Quelle est la logique derrière cette position? Lors d’une entrevue parue dans la revue The Atlantic, Barack Obama, présentant un bilan sur sa politique étrangère, identifiait comme obstacle majeur dans la région le pouvoir obstiné du «tribalisme» – utilisé dans un sens large englobant les divisions tribales, ethniques et confessionnelles. Le tribalisme représenterait une donnée fondamentale, un trait distinctif de la région qui la condamnerait à l’instabilité chronique. C’est une croyance semblable en la pérennité du tribalisme, particulièrement répandue dans les cercles intellectuels américains, qui semble motiver les interventions discutées précédemment.
Solidarités et identités en mouvement
D’un point de vue sociologique, il semble peu pertinent de distinguer ce tribalisme d’autres expressions de «solidarités primaires» (c’est-à-dire les liens sociaux de proximité tels que la famille, la localité, la religion, etc.) dont les logiques sont loin d’opérer exclusivement dans le «monde arabo-musulman». Même les sociétés nord-américaines ne sont pas exemptes de phénomènes semblables. Il suffit de mentionner la succession au pouvoir des «dynasties» politiques : Bush, Clinton ou Trudeau. De ce point de vue, l’administration Trump semble avoir peu de leçons à donner, compte tenu des rôles clés qu’occupent Ivanka Trump (sa fille) et Jared Kushner (le conjoint de cette dernière) au sein de la nouvelle administration américaine. D’ailleurs, il est de plus en plus commun aujourd’hui de relever le caractère clanique de la politique américaine.
Soulignons plutôt que ces formes de solidarités sont en constant changement, évoluant au gré des transformations politiques et économiques. Il est à noter que l’opposition au régime Assad apparaissait, à l’origine du conflit, comme relativement multiethnique et multiconfessionelle. Ce n’est que par la suite qu’elle a développé l’aspect «tribal» qui semble aujourd’hui la définir. La propagande sectaire du régime, qui s’est présenté comme le champion des minorités face au prétendu terrorisme de l’opposition sunnite, a grandement contribué à cette fragmentation.
Finalement, lorsque l’on adopte une perspective plus large, l’équation entre tribalisme et instabilité est soudainement moins convaincante.

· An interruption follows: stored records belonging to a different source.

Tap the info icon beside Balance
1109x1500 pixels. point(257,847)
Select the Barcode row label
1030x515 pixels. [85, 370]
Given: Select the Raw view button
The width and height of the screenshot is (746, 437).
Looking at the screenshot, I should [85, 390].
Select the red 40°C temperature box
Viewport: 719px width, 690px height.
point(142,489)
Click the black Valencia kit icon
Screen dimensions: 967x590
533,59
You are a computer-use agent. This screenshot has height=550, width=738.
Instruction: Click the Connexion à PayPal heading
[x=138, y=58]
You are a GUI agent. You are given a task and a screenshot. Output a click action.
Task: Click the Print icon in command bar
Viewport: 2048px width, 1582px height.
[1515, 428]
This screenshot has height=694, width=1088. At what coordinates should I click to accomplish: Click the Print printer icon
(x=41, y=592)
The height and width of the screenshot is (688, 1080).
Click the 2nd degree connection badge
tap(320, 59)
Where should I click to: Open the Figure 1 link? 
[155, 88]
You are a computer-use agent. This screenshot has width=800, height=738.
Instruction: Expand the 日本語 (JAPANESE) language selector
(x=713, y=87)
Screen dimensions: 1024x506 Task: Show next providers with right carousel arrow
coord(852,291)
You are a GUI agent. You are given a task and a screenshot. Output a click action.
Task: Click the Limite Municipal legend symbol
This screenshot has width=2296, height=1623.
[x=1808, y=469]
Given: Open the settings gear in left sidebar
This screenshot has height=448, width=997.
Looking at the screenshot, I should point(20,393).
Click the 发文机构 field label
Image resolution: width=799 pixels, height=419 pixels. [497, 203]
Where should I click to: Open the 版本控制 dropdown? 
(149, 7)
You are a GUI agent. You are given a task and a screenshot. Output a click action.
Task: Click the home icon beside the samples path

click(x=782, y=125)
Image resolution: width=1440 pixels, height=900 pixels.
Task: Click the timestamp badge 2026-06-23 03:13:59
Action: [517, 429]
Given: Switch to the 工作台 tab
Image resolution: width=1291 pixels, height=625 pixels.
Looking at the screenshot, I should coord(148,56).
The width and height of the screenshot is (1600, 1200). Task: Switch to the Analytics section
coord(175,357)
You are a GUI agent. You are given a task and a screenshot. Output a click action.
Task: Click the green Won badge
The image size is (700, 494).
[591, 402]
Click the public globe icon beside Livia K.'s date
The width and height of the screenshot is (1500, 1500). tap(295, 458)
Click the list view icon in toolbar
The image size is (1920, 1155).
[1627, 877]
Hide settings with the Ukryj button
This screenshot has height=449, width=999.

Par exemple, la Jordanie n’est que périphériquement touchée par la soi-disant crise de l’État-nation alors qu’elle représente probablement l’État le plus artificiel de la région – guère plus qu’un rassemblement de tribus sous un même drapeau. La reproduction de solidarités primaires n’apparaît pas, du moins dans ce cas, comme un phénomène opposé à la construction étatique.
Que faire?
Doit-on s’opposer à tout projet de partition en Syrie? Il semble que, dans le cas du Kurdistan, l’autonomie territoriale représente un fait accompli qu’il serait difficile de nier. De plus, si la reconsolidation de la Syrie passe par le régime Assad, l’option n’apparaît guère mieux. Il y a encore la question du sort de la minorité alaouite, associée au régime, qui pourrait potentiellement faire l’objet d’une vengeance si le régime vient à se retirer (ce qui parait invraisemblable). Dans cette perspective, la partition pourrait s’avérer être l’option la plus plausible même si elle est loin de représenter une panacée. Celle-ci doit néanmoins se faire en collaboration avec les populations locales et en soustrayant les présupposés néo-orientalistes qui animent le présent débat.